What I was looking for - an expert opinion on the effects of diesel in a petrol car at varying ratios was nowhere to be found - at least not on the first few pages. The best I got was an AA comment that if it was 10% or less diesel you could get away with it. But did this mean 20% since everyone covers themselves, did it mean 40% in older cars which are less sensitive, and so on. None of this was available on Google. Why not?

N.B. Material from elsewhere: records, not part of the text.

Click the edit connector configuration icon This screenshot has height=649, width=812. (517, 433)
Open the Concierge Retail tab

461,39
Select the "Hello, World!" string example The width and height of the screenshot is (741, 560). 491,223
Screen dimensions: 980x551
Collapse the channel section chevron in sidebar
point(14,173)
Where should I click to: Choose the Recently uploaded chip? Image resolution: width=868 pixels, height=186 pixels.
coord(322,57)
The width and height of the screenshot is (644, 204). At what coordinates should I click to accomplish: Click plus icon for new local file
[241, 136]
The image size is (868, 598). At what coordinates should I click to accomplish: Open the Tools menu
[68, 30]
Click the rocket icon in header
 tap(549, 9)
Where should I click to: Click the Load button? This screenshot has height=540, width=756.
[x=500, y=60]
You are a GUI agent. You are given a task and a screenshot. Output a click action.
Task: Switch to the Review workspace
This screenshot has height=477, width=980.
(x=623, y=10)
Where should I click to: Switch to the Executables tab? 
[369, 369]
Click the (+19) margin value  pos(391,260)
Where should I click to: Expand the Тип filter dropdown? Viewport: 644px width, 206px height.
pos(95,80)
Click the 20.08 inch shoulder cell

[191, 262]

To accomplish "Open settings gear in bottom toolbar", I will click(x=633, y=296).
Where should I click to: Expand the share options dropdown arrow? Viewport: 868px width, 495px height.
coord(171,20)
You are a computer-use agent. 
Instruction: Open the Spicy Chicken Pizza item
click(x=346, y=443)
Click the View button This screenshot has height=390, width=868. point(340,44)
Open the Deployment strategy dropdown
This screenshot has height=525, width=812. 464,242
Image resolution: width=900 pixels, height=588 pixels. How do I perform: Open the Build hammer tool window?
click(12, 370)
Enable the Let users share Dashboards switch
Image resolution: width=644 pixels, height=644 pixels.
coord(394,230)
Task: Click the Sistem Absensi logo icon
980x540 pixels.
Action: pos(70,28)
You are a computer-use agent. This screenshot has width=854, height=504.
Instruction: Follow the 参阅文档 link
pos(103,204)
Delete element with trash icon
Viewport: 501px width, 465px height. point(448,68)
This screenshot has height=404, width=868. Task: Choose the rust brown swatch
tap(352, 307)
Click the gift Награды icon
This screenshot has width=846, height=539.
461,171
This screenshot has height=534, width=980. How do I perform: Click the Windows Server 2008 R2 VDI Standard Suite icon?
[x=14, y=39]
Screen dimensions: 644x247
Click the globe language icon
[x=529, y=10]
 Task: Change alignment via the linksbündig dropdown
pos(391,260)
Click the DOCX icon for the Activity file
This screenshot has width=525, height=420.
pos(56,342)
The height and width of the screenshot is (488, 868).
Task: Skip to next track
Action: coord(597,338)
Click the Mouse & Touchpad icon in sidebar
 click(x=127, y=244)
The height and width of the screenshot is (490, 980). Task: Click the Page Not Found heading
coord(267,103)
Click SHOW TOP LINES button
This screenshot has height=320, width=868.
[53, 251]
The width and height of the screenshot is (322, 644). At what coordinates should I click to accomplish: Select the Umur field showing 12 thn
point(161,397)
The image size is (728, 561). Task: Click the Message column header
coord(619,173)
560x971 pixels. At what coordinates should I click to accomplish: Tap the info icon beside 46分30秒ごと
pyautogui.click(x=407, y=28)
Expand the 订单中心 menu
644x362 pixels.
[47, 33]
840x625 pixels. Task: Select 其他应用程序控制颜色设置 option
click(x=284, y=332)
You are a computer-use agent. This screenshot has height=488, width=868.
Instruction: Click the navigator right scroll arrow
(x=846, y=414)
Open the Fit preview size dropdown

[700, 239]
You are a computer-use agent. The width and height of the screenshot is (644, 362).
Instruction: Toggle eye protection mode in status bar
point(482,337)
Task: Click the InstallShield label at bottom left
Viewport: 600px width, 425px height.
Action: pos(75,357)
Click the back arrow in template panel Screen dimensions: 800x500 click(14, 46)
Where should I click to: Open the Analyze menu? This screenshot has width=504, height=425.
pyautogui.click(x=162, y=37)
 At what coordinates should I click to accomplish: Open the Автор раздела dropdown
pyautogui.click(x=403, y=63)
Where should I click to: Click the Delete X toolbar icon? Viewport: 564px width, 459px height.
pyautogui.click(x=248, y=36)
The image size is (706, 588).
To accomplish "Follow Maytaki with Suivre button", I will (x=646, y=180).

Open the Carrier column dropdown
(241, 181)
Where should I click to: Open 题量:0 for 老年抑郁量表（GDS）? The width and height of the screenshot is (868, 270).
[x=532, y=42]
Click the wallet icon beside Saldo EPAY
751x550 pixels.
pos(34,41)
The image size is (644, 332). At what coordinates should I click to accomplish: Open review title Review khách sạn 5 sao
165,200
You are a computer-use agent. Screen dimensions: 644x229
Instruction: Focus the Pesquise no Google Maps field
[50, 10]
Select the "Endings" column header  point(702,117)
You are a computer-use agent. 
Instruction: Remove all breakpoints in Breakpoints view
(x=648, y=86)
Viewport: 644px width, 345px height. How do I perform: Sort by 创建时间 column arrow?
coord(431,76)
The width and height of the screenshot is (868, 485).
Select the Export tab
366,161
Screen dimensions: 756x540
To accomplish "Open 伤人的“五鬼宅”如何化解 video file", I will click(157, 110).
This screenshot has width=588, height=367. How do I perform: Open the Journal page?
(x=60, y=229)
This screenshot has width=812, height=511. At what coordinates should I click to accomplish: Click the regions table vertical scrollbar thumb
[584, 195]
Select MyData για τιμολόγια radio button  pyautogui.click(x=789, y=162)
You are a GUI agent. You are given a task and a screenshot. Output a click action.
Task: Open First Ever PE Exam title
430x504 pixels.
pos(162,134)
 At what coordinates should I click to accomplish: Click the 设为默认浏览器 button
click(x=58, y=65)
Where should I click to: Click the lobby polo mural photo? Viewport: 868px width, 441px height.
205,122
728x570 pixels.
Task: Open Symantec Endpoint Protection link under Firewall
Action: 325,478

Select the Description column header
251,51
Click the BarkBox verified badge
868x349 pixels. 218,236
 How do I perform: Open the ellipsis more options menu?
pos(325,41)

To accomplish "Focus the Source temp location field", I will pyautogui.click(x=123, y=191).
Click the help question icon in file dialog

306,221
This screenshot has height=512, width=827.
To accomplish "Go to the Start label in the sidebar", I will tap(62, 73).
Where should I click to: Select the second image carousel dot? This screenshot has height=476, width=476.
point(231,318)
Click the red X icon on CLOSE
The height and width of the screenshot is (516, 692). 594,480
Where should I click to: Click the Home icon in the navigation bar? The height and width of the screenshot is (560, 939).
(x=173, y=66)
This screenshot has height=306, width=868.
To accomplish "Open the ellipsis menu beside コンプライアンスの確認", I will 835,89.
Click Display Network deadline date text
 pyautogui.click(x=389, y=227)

Google is powered by sophisticated mathematical algorithim (equation) which works out, not truth, but relevancy. Anyone who has done maths will know that all sorts of coefficients and terms can be included and adjusted, each one of them will give a different weighting to the final results. Google works out which websites are likely to give you the 'best answer' according to its criteria.....
...there's the rub.
Since Google needs to make money, companies that want your money come top of the list; though to be fair, most people having made this mistake, will want to know who can fix it for them. But the second raft of answers, the public forums are driven by the contemporary democratization of truth. Truth is not to be found with the experts, but with Joe Public.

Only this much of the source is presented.